In comparison, a strand of DNA is 2.5 nanometers in width and a human hair is 80,000 to 100,000 nanometers wide.

The announcement means that in all likelihood Moore’s Law, which calls for the doubling of the number of transistors on a chip every two years, will continue at least through 2018.

The generations of microprocessors are called "nodes," and current manufacturing is largely at the 14 and 22 nanometer nodes, with a 10 nanometer node in the wings, while researchers try to figure out a path to 7 nanometers.

IBM, headquartered in New York, is essentially declaring "Eureka!" — it has found the path. But it will be a while before the chips are manufactured in quantities to power phones, computers and other products.

Santa Clara-based Intel, considered the technological leader of the industry, had no comment. But in earlier interviews, its top technologists have said they are working on a path to a 7 nanometer transistor.

"Intel might have these working in their labs, but they haven’t shown anybody," said Richard Fichera, a semiconductor analyst with Forrester Research.

Fichera called the IBM breakthrough "a smart use of technology and partnerships."

"This is no guarantee that this is the best way to make 7 nanometer parts, but it says Intel should realize they have somebody breathing down their neck," he said.

Semiconductor analyst Pat Moorhead, with Moor Insights and Strategy, said, "This is all as much about marketing as it is technology.
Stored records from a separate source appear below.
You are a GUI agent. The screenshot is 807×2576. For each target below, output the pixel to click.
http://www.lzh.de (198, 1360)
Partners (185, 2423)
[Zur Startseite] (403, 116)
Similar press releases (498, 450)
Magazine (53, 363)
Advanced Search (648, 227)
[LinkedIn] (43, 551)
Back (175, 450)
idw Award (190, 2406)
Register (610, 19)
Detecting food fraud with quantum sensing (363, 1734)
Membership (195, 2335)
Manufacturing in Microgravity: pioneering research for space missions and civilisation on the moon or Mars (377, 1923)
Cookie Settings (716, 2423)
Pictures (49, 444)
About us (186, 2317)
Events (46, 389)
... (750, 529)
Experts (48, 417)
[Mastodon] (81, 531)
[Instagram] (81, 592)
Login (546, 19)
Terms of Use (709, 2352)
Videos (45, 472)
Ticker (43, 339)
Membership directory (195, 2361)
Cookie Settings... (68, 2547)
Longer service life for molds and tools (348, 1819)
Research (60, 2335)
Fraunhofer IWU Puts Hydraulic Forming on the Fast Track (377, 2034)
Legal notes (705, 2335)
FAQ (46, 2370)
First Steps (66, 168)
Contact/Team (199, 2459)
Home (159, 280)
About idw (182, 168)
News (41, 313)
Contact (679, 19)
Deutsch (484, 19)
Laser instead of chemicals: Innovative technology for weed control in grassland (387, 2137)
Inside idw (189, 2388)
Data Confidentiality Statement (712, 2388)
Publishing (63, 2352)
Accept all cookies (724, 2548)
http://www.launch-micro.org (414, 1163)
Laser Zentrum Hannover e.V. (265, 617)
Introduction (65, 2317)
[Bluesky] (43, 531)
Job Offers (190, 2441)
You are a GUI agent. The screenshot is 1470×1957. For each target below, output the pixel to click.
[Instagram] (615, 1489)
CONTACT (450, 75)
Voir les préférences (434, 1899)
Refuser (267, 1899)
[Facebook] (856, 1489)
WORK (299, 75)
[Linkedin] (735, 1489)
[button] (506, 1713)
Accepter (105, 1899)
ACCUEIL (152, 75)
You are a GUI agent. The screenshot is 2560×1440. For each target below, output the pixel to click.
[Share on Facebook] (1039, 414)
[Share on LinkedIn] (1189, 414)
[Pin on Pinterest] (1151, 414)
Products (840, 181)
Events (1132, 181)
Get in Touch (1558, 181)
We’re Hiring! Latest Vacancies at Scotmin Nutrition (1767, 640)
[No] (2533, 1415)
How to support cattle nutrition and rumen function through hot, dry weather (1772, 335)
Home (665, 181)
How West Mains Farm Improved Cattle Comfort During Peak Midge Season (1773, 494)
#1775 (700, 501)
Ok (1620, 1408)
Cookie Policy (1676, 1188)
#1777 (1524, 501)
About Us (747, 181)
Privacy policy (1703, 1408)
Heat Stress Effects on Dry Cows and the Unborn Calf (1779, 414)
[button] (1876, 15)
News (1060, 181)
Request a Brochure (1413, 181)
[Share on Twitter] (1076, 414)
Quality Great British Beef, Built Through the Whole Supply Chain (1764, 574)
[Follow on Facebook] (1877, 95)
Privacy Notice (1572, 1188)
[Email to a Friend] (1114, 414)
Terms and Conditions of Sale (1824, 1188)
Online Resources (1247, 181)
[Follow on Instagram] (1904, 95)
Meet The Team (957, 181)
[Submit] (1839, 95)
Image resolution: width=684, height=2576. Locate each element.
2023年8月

But it’s good to see we have some concrete proof that Moore’s Law keeps going and from a company outside of Intel."

IBM sold its chip manufacturing operations to GlobalFoundries in a deal that closed last week. It developed the test chip with that company, Samsung and New York state. The team is based at the SUNY Polytechnic Institute’s Colleges of Nanoscale Science and Engineering. The research is part of a $3 billion, five-year investment in chip research announced last year.

IBM says it bypassed regular manufacturing techniques to produce the new chip.

The test chip is built on a platform of silicon, but on top is a layer of silicon germanium, a material pioneered by IBM years ago. The layer contains the transistors, which are the tiny switches that direct electrical current.

IBM used a technique called extreme ultraviolet lithography to create the patterns for the chip. To make some of the material involved, IBM used chemicals that the Almaden lab has worked on for decades, said Almaden lab Director Jeff Welser.

"We want to be clear about this — 7 nanometers is really hard," he added. "Although Moore’s Law is continuing, it is not in the same way it used to. You don’t just keep it going by shrinking."